Docker/Kubernetes workshop
Canary deployment is a technique to avoid downtime while deploying a new version of your application. Instead of replacing all your pods with the new version, you deploy new pods with the new version and redirect a small part of the traffic to them to collect metrics and verify that the new version is stable. After verifying that the new version is working as expected, you increase the traffic until you have a great degree of confidence that the new version is working. Only after it that you start removing the pods of the old version. If you encounter a bug or problem, you just redirect the traffic to the old version.
Flagger is a tool to automate all this process.
kubectl delete deployment reviews-v1 reviews-v2 reviews-v3
kubectl apply -f ./exercise/bookinfo.yml
kubectl apply -k github.com/weaveworks/flagger//kustomize/istio
Flagger adds the type Canary to kubernetes. This type detects changes in a deployment and deploy these changes using the Canary technique. It automates the creation of the new deployments, management of the traffic, analysis of the metrics, roolout and fallback.

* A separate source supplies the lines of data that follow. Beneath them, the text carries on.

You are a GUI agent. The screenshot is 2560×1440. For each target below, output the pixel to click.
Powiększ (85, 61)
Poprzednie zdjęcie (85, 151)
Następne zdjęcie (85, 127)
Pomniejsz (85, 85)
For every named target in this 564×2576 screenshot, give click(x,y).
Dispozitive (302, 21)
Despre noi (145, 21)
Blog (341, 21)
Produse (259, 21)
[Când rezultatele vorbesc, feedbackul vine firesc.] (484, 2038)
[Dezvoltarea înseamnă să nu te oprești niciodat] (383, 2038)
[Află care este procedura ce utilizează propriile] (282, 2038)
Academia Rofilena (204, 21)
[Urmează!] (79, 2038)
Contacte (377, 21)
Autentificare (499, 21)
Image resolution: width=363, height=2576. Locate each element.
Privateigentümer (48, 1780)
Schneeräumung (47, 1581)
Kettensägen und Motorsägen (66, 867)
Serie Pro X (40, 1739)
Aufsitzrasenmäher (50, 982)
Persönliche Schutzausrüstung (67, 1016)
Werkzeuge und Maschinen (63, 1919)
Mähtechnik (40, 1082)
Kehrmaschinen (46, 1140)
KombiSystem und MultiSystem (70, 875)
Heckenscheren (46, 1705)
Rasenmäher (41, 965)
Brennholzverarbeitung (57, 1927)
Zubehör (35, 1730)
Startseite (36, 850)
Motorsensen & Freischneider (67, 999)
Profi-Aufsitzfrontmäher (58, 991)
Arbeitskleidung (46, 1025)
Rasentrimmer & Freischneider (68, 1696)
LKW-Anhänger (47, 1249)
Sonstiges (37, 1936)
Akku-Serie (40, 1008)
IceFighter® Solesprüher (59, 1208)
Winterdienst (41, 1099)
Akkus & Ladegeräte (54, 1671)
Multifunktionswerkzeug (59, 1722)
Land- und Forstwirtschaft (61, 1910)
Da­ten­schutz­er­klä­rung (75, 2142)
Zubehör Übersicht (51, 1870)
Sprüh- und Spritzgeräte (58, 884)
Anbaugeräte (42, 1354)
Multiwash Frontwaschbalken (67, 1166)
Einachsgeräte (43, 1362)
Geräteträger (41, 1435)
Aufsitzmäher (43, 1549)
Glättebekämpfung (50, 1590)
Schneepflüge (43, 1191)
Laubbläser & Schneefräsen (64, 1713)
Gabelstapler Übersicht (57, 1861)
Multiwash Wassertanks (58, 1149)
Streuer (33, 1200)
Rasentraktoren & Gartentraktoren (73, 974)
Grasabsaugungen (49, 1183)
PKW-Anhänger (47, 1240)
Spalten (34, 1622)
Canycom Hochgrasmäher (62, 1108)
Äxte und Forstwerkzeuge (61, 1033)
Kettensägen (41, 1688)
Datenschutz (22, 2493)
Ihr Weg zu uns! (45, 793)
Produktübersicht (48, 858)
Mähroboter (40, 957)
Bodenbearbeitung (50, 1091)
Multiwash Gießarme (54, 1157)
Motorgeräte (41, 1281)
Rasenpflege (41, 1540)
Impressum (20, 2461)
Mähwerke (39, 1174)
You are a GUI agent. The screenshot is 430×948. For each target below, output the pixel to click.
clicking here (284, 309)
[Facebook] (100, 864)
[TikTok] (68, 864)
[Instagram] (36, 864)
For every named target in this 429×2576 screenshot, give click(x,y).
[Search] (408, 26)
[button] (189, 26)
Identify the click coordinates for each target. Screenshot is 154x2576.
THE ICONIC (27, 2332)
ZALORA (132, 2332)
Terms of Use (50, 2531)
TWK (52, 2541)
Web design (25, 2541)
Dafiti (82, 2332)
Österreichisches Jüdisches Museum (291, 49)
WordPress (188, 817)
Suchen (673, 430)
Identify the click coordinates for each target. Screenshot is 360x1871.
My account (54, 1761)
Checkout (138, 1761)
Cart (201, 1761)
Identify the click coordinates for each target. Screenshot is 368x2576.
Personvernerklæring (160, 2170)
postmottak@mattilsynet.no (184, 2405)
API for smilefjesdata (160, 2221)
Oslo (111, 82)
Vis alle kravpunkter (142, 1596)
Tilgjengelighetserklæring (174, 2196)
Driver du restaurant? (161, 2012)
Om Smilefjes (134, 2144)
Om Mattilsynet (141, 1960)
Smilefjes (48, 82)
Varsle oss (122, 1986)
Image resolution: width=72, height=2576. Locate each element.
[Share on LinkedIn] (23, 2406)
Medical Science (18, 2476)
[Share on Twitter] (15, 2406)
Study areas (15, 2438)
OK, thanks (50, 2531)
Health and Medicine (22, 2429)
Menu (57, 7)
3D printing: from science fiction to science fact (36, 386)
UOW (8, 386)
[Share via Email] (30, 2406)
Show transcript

apiVersion: flagger.app/v1beta1
kind: Canary
metadata:
name: reviews
namespace: default
spec:
# deployment reference
targetRef:
apiVersion: apps/v1
kind: Deployment
name: reviews
# the maximum time in seconds for the canary deployment
# to make progress before it is rollback (default 600s)
progressDeadlineSeconds: 60
# The service that will be used to control the traffic between the old and new versions. It's a full istio virtual service.
service:
port: 9080
targetPort: 9080
# Configuration of the analysis and metrics the canary will use to check if it should continue or roolback
analysis:
# schedule interval (default 60s)
interval: 1m
# max number of failed metric checks before rollback
threshold: 5
# max traffic percentage routed to canary
# percentage (0-100)
maxWeight: 50
# canary increment step
# percentage (0-100)
stepWeight: 10
metrics:
- name: request-success-rate
# minimum req success rate (non 5xx responses)
# percentage (0-100)
thresholdRange:
min: 99
interval: 1m
- name: request-duration
# maximum req duration P99
# milliseconds
thresholdRange:
max: 500
interval: 30s
# testing (optional)
webhooks:
- name: load-test
url: http://flagger-loadtester.default/
timeout: 5s
metadata:
cmd: "hey -z 1m -q 10 -c 2 http://reviews-canary.default:9080/health"
For the canary deploy to work we need to have traffic. In the real world we can use real user traffic, but for this exercise we will use a small pod to call our service. (You can remove the webhooks from the Canary and ignore the step 4 if you manually generate traffic, e.g. refreshing your browser to make request to the service)
kubectl apply -f ./exercise/loadtester.yml
kubectl apply -f ./exercise/reviews-canary.yaml
kubectl get canary reviews
kubectl describe canary reviews
kubectl apply -f ./exercise/reviews-v2.yml
kubectl describe canary reviews
Flagger is creating a new deployment with the new image. It then creates a new service for this deployment. It starts to use traffic management using weight based traffic between the canary service and the primary service. It checks the metrics that are set in the canary and if everything is ok, it increases the weight of traffic going to the canary service. It increases until 50%, if everything is ok, it replaces the canary and primary services with the new image and deletes the old deployment. If there are any problems, it rolls back, deletes the canary and routes traffic to the primary service.